# [TLDR] greyscale and/or blur images to compare images with `psnr` metric found in `image-similarity-measures`

# [LONGER VERSION]

- in this notebook I test out different image distance metrics available in `image_similarity_measures` considering their
  - adeptness at finding similar images (by eyeballing results)
  - its speed of compute (by timing big requests)  

- re timing, some metrics
  - take way too long to compute (`fsim` and `uiq`)
  - others are much faster (`issm` and `ssim`)
  - and some are even faster (`psnr`, `rmse`, `sam` and `sre`)

- with these metrics I noticed that
    1. some products are listed multiple times (potential solution : throwing duplicate listings)
    2. some images differ only in colour (potential solution : do image differences on grey scale)
    3. some images differ only in image markups (potential solution : do image differences on blurred images)
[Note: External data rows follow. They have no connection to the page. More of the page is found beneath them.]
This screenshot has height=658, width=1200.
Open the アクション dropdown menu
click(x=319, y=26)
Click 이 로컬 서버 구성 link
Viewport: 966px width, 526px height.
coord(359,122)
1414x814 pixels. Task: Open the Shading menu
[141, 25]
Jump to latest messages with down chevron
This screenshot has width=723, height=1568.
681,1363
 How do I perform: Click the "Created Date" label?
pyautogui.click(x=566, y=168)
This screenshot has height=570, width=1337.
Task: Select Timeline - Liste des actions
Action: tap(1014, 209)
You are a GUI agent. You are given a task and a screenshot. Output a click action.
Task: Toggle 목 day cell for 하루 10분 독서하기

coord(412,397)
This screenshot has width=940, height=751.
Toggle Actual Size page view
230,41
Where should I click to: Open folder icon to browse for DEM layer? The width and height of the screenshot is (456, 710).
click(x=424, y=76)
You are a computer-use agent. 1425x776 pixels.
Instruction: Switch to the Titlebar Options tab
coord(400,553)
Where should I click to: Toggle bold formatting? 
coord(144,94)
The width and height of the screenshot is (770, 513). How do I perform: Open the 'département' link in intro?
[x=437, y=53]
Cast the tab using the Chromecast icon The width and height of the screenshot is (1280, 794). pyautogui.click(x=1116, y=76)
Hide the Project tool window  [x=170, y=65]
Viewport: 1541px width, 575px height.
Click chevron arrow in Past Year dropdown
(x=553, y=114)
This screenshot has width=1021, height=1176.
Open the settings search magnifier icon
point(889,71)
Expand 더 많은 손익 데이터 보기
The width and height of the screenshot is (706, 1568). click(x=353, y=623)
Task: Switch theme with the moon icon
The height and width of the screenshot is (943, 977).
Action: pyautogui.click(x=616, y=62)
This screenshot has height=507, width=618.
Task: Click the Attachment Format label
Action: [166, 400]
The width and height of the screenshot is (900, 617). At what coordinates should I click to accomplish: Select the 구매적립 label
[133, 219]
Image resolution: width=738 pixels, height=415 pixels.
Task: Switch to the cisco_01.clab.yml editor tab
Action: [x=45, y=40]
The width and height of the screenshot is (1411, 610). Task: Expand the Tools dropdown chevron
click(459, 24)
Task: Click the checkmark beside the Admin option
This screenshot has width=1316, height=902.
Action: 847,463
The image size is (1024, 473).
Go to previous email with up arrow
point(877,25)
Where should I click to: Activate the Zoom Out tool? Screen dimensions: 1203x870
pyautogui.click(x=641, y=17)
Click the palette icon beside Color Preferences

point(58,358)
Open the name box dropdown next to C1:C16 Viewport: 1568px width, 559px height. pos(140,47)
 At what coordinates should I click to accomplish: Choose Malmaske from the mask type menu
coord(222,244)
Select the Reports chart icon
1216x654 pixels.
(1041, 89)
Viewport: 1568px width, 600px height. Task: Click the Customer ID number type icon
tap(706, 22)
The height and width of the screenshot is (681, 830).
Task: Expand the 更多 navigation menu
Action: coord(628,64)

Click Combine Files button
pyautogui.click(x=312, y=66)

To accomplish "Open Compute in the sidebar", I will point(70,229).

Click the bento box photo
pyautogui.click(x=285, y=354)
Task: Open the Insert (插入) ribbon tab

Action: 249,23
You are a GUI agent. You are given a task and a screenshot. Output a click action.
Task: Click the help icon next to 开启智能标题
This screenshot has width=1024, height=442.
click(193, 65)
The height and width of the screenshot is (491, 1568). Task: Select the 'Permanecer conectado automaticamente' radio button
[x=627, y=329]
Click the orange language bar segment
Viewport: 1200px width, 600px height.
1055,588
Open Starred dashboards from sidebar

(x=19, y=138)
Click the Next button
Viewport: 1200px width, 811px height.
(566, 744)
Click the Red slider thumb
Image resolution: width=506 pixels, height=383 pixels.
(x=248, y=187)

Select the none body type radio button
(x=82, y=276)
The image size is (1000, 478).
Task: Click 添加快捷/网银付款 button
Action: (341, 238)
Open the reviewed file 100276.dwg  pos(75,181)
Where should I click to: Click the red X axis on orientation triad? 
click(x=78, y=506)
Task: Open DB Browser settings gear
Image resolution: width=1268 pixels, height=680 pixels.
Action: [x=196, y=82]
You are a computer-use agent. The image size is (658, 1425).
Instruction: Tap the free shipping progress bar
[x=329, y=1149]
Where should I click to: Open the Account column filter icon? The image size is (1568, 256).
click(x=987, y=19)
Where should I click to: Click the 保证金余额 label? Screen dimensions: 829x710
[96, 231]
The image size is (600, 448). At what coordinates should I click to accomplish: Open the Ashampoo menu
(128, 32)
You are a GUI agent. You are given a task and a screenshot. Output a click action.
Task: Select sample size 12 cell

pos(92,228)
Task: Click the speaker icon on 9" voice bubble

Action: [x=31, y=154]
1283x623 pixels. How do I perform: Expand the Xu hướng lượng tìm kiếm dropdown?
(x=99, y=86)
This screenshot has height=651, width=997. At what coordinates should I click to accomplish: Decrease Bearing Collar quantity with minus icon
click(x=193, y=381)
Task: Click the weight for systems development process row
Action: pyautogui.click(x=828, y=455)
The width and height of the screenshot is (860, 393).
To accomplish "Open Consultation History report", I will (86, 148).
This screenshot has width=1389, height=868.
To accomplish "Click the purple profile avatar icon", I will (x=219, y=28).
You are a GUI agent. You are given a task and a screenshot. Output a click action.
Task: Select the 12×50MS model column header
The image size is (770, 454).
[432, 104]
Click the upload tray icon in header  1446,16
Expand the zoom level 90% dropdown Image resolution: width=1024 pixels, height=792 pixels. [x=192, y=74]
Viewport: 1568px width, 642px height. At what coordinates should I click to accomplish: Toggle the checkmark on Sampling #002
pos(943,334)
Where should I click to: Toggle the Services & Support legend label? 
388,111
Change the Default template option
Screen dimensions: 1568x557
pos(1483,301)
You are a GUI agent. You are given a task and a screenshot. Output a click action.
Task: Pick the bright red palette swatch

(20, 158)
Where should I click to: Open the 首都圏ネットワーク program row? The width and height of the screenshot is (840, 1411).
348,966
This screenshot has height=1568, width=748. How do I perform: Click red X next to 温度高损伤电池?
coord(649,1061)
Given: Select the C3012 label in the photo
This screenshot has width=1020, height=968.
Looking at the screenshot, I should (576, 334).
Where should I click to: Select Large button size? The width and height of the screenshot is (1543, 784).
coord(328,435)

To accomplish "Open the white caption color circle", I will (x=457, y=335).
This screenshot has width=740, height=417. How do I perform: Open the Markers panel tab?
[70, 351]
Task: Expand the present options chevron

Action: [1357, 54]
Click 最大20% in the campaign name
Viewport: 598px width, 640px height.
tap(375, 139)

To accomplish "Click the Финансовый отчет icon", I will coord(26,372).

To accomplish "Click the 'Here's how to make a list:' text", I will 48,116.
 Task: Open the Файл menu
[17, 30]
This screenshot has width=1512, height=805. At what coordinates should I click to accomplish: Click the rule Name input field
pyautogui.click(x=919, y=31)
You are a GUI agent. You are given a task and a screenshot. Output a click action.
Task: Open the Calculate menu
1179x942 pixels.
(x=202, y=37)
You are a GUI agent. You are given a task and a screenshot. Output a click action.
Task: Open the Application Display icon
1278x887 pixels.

- no metric seems to be significantly better so I settle with `psnr` as it is
  - not only among the fastest of the choices available
  - it's results are similar to other measures
  - it's the package default
  


# IMPORTS

In [None]:
%run ipynb_setup.ipynb

In [None]:
%run class_ImageSearch.ipynb

In [None]:
import time

# time each type of similarity measure

In [None]:
###############################################################################
# initialize
###############################################################################
im_search=ImageSearch(dataset=Dataset())

In [None]:
'''
###############################################################################
# time each type measure singly
###############################################################################
st=time.time()
sim_raw_do_fsim = im_search.img_similarity_tgt_locs(loc=3,do_fsim=True) # 1091.9723105430603
et=time.time()
print(et-st)

st=time.time()
sim_raw_do_issm = im_search.img_similarity_tgt_locs(loc=3,do_issm=True) # 43.62554740905762
et=time.time()
print(et-st)

st=time.time()
sim_raw_do_psnr = im_search.img_similarity_tgt_locs(loc=3,do_psnr=True) # 10.773506164550781
et=time.time()
print(et-st)

st=time.time()
sim_raw_do_rmse = im_search.img_similarity_tgt_locs(loc=3,do_rmse=True) # 14.554333209991455
et=time.time()
print(et-st)

st=time.time()
sim_raw_do_sam = im_search.img_similarity_tgt_locs(loc=3,do_sam=True) # 16.528496980667114
et=time.time()
print(et-st)

st=time.time()
sim_raw_do_sre = im_search.img_similarity_tgt_locs(loc=3,do_sre=True) # 12.952892541885376
et=time.time()
print(et-st)

st=time.time()
sim_raw_do_ssim = im_search.img_similarity_tgt_locs(loc=3,do_ssim=True) # 38.041083097457886
et=time.time()
print(et-st)

st=time.time()
sim_raw_do_uiq = im_search.img_similarity_tgt_locs(loc=3,do_uiq=True)
et=time.time()
print(et-st)
'''
None

# time fastest couple of measures

In [None]:
###############################################################################
# time fastest couple of measures
###############################################################################
st=time.time()
sim_raw = im_search.img_similarity_tgt_locs(src_loc=3) # 83.10340213775635
et=time.time()
print(et-st)

st=time.time()
sim_blur = im_search.img_similarity_tgt_locs(src_loc=3,blur=True) # 80.66669917106628
et=time.time()
print(et-st)

st=time.time()
sim_grayscale = im_search.img_similarity_tgt_locs(src_loc=3,grayscale=True,plot_tgt=True) # 113.59069466590881
et=time.time()
print(et-st)

st=time.time()
sim_grayscale_blur = im_search.img_similarity_tgt_locs(src_loc=3,grayscale=True,blur=True) # 74.6272337436676
et=time.time()
print(et-st)

# plot `IMG_SIMILARITY_DF`s

In [None]:
im_search.img_similarity_plot(sim_raw)

In [None]:
im_search.img_similarity_plot(sim_blur)

In [None]:
im_search.img_similarity_plot(sim_grayscale)

In [None]:
im_search.img_similarity_plot(sim_grayscale_blur)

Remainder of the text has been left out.